La Chiesa e il sentiero del silenzio per ascoltare

“Shema Israel” sono le prime parole della liturgia ebraica, che aprono la preghiera più importante, chiamato “il piccolo credo d’Israele” che condensa in sé tutto il credo della fede ebraica, la condizione essenziale dell’ascolto e della rivelazione di Dio. Questo invito rimanda e presuppone l’altro grande elemento: il silenzio.

Per incontrare Dio occorre accogliere in sé il silenzio: “dopo la folgore, ci fu una voce di silenzio sottile”(1Re 19,12): è uno dei richiami che nella Bibbia troviamo sull’importanza del silenzio. L’uomo biblico è invitato spesso a rientrare in se stesso, ad entrare nel grembo del silenzio. Il silenzio biblico non è solo un’assenza di rumore intorno, anche se questa è certamente propedeutica, ma implica un cammino interiore per arrivare alla calma e alla pace del cuore, sapendo zittire tutte le voci che si levano dentro, anche quando fuori è silenzio: sono le voci dei sentimenti, delle preoccupazioni, delle ferite, è quella vita caotica e frenetica che attraversiamo ogni giorno e che inevitabilmente intride le fibre del nostro essere, lasciando tracce indelebili che portiamo dentro sotto il segno dell’inquietudine, della pesantezza, della stanchezza. E l’uomo perde se stesso, smarrisce la sua identità più vera e profonda. Non riconosce più se stesso e quindi diventa incapace di riconoscere l’Altro e ogni altro intorno a sé.

È necessario allora riprendere il sentiero del cuore che porta a prendere consapevolezza del momento sorgivo quando: “Dio disse facciamo l’uomo a nostra immagine e somiglianza” (Gen. 1,26), esperienza confermata dal grembo materno abitato dal silenzio entro il quale il bimbo prende forma e abita.

È questo il segreto che l’uomo porta in sé.

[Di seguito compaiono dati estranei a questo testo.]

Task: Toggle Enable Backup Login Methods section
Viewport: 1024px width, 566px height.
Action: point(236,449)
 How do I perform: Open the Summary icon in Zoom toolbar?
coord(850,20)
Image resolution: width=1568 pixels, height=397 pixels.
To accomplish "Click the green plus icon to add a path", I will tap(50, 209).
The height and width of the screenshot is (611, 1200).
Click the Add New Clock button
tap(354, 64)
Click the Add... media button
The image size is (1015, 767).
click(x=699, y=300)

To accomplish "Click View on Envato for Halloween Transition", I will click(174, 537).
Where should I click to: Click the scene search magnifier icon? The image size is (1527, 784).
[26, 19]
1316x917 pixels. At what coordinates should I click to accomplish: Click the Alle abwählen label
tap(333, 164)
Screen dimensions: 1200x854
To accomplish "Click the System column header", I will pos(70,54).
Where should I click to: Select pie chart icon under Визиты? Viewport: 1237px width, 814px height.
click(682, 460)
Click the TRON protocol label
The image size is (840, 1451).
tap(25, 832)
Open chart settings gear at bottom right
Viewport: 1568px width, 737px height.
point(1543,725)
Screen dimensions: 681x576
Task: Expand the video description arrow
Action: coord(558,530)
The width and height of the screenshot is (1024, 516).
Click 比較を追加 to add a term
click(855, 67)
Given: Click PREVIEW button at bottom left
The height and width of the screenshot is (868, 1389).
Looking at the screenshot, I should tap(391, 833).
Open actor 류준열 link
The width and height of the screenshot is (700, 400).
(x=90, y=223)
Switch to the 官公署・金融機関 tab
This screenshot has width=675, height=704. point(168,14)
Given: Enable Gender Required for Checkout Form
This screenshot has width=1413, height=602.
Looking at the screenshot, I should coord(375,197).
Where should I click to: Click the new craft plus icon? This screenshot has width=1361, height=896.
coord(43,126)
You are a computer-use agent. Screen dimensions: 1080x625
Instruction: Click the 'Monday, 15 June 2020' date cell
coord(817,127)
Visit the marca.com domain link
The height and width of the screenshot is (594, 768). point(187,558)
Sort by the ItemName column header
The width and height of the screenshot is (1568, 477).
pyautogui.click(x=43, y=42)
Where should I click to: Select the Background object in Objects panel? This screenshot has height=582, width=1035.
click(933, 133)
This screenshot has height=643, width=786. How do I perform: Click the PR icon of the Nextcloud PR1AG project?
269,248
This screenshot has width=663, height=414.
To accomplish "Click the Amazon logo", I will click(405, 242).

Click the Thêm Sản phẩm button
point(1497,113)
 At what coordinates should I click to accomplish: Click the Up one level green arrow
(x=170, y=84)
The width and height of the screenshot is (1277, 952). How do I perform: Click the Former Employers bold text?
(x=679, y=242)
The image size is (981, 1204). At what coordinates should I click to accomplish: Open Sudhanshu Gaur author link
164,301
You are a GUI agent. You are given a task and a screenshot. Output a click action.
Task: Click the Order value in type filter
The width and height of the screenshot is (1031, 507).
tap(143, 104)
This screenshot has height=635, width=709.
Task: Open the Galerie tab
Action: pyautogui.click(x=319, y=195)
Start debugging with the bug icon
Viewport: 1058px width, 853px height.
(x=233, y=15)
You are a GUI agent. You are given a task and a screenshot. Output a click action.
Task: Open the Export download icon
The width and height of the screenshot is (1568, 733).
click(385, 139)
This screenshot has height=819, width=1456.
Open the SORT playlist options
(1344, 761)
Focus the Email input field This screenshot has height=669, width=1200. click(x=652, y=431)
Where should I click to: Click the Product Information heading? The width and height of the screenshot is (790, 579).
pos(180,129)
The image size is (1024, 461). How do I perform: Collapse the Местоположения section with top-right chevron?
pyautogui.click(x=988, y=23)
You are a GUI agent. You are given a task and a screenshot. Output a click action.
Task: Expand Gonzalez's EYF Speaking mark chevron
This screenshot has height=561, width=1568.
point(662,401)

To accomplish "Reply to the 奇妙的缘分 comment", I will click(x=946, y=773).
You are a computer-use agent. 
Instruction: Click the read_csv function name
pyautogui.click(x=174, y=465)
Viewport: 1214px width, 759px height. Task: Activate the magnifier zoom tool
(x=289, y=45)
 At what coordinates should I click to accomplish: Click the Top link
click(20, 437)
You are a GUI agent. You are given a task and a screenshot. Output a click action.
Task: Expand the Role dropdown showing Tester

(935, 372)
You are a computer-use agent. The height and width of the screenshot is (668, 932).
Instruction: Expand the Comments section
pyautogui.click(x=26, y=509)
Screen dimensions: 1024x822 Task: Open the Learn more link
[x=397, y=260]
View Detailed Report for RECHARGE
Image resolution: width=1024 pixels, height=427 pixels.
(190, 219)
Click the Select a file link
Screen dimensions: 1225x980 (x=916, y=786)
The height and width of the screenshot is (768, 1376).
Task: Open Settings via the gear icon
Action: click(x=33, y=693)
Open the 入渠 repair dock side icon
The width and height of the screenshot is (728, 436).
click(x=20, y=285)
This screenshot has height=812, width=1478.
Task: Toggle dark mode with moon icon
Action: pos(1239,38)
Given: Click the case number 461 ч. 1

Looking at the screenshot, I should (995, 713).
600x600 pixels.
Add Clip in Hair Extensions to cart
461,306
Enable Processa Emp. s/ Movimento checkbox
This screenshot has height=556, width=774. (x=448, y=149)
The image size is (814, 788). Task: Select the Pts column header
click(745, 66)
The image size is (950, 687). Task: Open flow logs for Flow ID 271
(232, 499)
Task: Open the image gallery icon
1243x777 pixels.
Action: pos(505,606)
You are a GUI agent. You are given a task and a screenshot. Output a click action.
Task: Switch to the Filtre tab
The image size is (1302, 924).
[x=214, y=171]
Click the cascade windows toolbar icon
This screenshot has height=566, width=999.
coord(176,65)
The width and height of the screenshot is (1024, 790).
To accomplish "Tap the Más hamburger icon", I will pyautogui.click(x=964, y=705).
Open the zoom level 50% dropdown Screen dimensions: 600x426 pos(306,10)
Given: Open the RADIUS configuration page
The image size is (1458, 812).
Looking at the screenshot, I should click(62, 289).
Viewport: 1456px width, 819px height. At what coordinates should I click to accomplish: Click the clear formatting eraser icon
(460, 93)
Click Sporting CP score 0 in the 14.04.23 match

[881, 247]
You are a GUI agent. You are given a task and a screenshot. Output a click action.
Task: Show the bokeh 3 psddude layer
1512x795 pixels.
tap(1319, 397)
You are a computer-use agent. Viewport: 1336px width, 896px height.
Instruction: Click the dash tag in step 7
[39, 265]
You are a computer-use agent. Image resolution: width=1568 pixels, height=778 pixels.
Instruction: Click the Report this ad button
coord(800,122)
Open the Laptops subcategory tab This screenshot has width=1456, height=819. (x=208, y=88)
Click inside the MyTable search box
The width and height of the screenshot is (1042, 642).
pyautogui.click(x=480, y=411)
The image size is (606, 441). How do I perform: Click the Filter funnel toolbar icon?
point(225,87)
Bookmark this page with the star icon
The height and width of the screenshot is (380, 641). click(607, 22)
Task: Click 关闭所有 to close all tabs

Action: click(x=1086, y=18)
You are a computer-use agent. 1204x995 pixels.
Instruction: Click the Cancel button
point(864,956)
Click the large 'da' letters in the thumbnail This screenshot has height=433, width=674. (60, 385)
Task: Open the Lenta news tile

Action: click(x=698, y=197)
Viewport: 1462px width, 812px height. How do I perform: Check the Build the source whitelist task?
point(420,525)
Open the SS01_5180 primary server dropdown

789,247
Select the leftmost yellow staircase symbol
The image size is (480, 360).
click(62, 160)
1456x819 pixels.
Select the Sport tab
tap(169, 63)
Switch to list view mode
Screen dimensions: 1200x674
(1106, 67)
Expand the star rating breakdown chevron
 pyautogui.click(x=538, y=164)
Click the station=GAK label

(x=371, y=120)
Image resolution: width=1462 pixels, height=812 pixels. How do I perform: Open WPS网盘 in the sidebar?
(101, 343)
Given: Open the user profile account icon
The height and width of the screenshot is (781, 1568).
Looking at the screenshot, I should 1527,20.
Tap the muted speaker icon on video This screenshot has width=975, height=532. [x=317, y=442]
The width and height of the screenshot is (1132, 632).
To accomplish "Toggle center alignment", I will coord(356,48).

Il segreto al quale tornare ogni volta che vuole ritrovare se stesso, la sua identità più profonda, liberandosi dalle tante identificazioni del mondo, che sono come maschere che nascondono il suo vero volto. E il vertice del cammino del silenzio è l’incontro con Dio che parla e che richiede il silenzio per ascoltare e accogliere la Parola feconda di vita. Se Dio parla allora è il silenzio accogliente la vera preghiera dell’uomo biblico, una trama preziosa tessuta dei fili della calma, del vuoto di sé, della mansuetudine e della disponibilità.

Gli incontri di Lectio Divina che in questo tempo di Avvento si stanno celebrando nelle diverse Vicarie sono occasione per riscoprire il valore del silenzio, tornare alle sorgenti della spiritualità, purificare la nostra fede ecclesiale. La Chiesa vive dell’ascolto e dunque del silenzio, per riscoprire ogni volta la sua missione che è quella di essere eco della Parola, di far riecheggiare la Parola di Dio, come una cassa di risonanza che deve necessariamente essere vuota perché il suono la invada e si diffonda. Se manca questa dimensione della vera fede,si rischia di parlare al posto di Dio, di essere presi dall’ansia del fare in nome di Dio. Ma in nulla di tutto ciò abita Dio, che si comunica a chi con saggezza siede ai piedi del Maestro e ascolta proprio come Maria a Betania (Lc.10,39). È questa la “parte migliore che non sarà tolta”(10,42) e che come Chiesa stiamo riscoprendo “tutti insieme nello stesso luogo”.